Setting Up a Pull Configuration for Your Customizable Data Mapping

The extraction definition contains a number of features that empower our users to better control how their data enters and persists within OpsLevel. The features that will be covered within the context of this example are intended to highlight and clarify the behaviour of the following extraction definition keys:

http_polling
iterator
exclude
expires_after_days

In this example, we will be configuring an extraction definition to poll the Jira API for Jira issues. This definition will also assist us with managing which issues persist within OpsLevel.

Prerequisites

As this is a more detailed look into the extraction definition, the expectation is that a reader of this guide has perused its parent document Mapping Integration Data to Custom Properties. The following items should already be configured if our reader wishes to roughly follow along:

A simple transform mapping should be in place for this example to run on its own. The following is what will be used in this example. This transform describes a Jira issue, identified within OpsLevel by its key. This component will contain a property "status" that contains the status of any imported issue data.

---
transforms:
- opslevel_identifier: ".id"
  external_kind: jira_issue
  opslevel_kind: jira_issue
  on_component_not_found: create
  properties:
    status: '.fields.status.name'

A pre-existing component type that matches the opslevel_kind key. I have configured a Jira Issue, to match the transform above.
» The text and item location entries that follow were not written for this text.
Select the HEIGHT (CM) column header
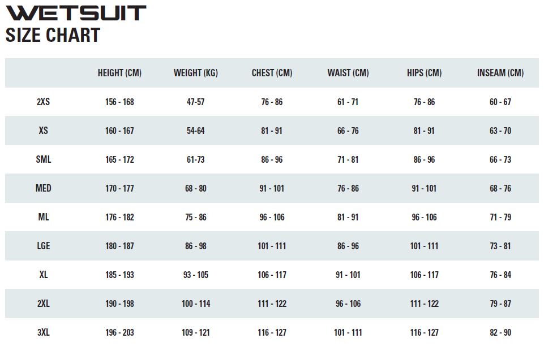The image size is (544, 347). (x=119, y=73)

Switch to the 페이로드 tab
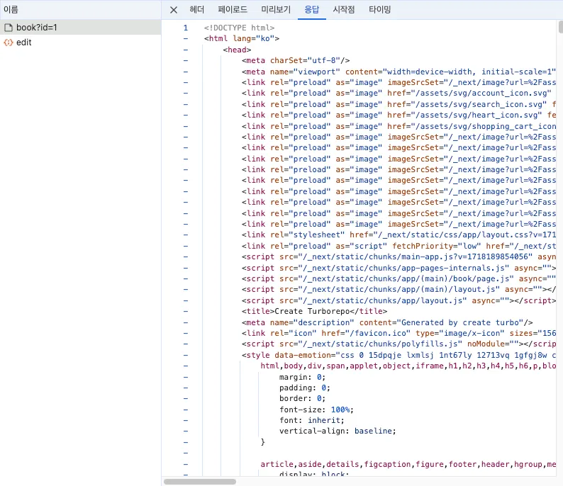(x=233, y=10)
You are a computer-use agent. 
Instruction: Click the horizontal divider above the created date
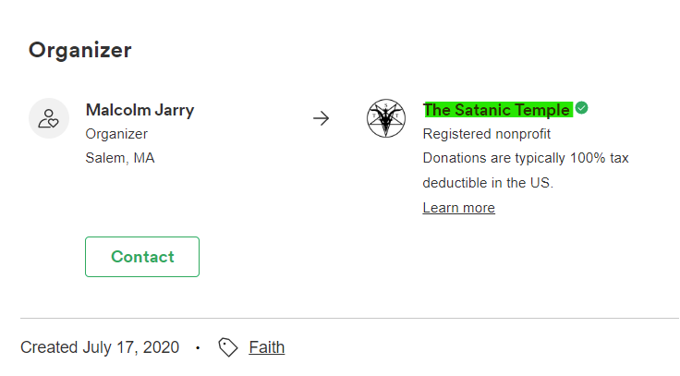pyautogui.click(x=349, y=318)
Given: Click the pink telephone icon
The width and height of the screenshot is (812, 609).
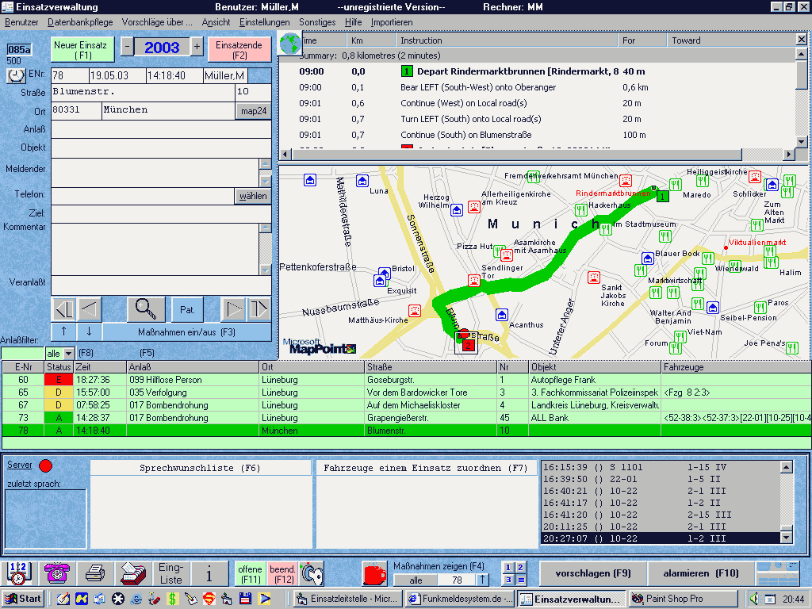Looking at the screenshot, I should point(56,573).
An existing endpoint for OpsLevel to poll. This will take the form of the fictional company Saurons Kitchen's Jira API.

The Extraction Definition

The following extraction definition will be used to extract Jira issues into OpsLevel.

extractors:
  # Extract Jira issues for tracking technical debt and incidents
  - external_kind: jira_issue
    http_polling:
      url: "https://sauronskitchen.atlassian.net/rest/api/3/search?jql=project=TECH AND labels=technical-debt&startAt={{ cursor | default: '0' }}&maxResults=50"
      method: GET
      headers:
        - name: Authorization
          value: "Bearer {{ 'jira_api_token' | secret }}"
        - name: Accept
          value: "application/json"
        - name: Content-Type
          value: "application/json"
      errors:
        # Jira returns 400 for invalid JQL queries
        - status_code: 400
          matches: '.errorMessages[] | contains("Invalid JQL")'
          handler: no_data
        # Handle rate limiting from Atlassian
        - status_code: 429
          handler: rate_limit
      next_cursor:
        from: payload
        value: ".startAt + .maxResults | if . >= .total then null else tostring end"
    iterator: ".issues"
    external_id: ".key"
    exclude: '.fields.status.name == "Done" or .fields.status.name == "Closed"'
    expires_after_days: 30

This extraction definition is far more complex than the base example abes it implements the following parameters, increasing the complexity of the integration & the control a user has over their data:

The http_polling key tells OpsLevel that it will need to poll for integration data instead of waiting for it to be pushed
The iterator key tells OpsLevel that the objects we want to extract that are of the external_kind jira_issue will be in the form of an array, and can be found under the issues key within all received payloads.
The exclude key allows a user to define what data will persist within OpsLevel. This will act as a form of deletion, items that are explicitly excluded will be deleted from OpsLevel.
The expires_after_days key specifies how long data within OpsLevel will be permitted to persist without an update.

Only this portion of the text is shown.